C’est le film qui a émergé sur ma timeline sur Twitter. Je ne sais pas pourquoi. C’est la magie et l’inconvénient de ce réseau social et de ses algorithmes. On finit toujours par y entendre parler de quelque chose qui ne nous intéresse pas à priori.
Mais puisque beaucoup dans la twittosphère ce sont enflammés pour Don’t look up et que j’aime le cinéma, je ne pouvais pas m’empêcher de ne pas réagir à tout cet enthousiasme, douché par certains, tout de même, il est vrai, qui n’ont pas forcément vu le chef d’œuvre que beaucoup proclament.

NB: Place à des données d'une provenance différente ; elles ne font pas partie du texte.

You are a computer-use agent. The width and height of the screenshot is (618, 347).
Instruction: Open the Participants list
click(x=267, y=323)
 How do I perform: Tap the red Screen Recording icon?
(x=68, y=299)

Je dois être trop vieux, ou trop blasé, ou les deux, mais je dois dire sans ambage que je ferais plutôt partie du second camp : celui des sceptiques.
Non pas que Don’t look up ne soit pas plaisant à regarder. Non pas que ça soit un mauvais film. Mais tout simplement que sous le couvert d’une satire à l’acide de l’Amérique d’aujourd’hui se masque, en réalité, un défilé de bons vieux clichés qui ne ferait même pas lever un sourcil à mon grand-père, qui en a connu d’autres.
En gros, Don’t look up est un produit commercial qui ne prend pas le risque de déplaire. Oui, la satire est drôle, mais qu’est-ce qu’elle est convenue. Qui fera croire qu’elle bousculera quelqu’un dans ses idées ou ses convictions, ou même ses croyances ? D’accord, personne n’écoute les scientifiques (qui sont ringards, forcément)… oh oh, mais ça nous rappelle quelque chose… (il faudrait vraiment être benêt pour ne pas voir la similitude avec celle du GIEC). La Présidente des Etats-Unis est une vague caricature à peine crédible de Trump (encore que…) C’est vrai que tout le monde en prend pour son grade, notamment le monde des médias. En tout cas, un certain monde des médias… Oui, donc, ça tire à boulets rouges… mais honnêtement, sans qu’aucune scène vraiment ne surprenne… on sent que tout a été peaufiné par les meilleurs de la classe de l’école des scénaristes, mais que personne n’a voulu prendre aucun risque pour ne pas avoir moins de 20/20.
Et si tout cela est bien amené, et bien joué (Di Caprio, en rôle de ringard, ça marche). Où sont les surprises, où est la subversion, où sont les déchirures qui pourraient nous bousculer dans nos convictions, et nous faire sentir mal à l’aise ? Franchement, il n’y en a pas. (Alors, je ne dis pas qu’un film doit nous faire sentir mal à l’aise obligatoirement : je dis qu’une satire n’est pas une satire si elle vient simplement complaire à sa cible marketing, ce qui est, à mon avis, le cas pour Don’t look up).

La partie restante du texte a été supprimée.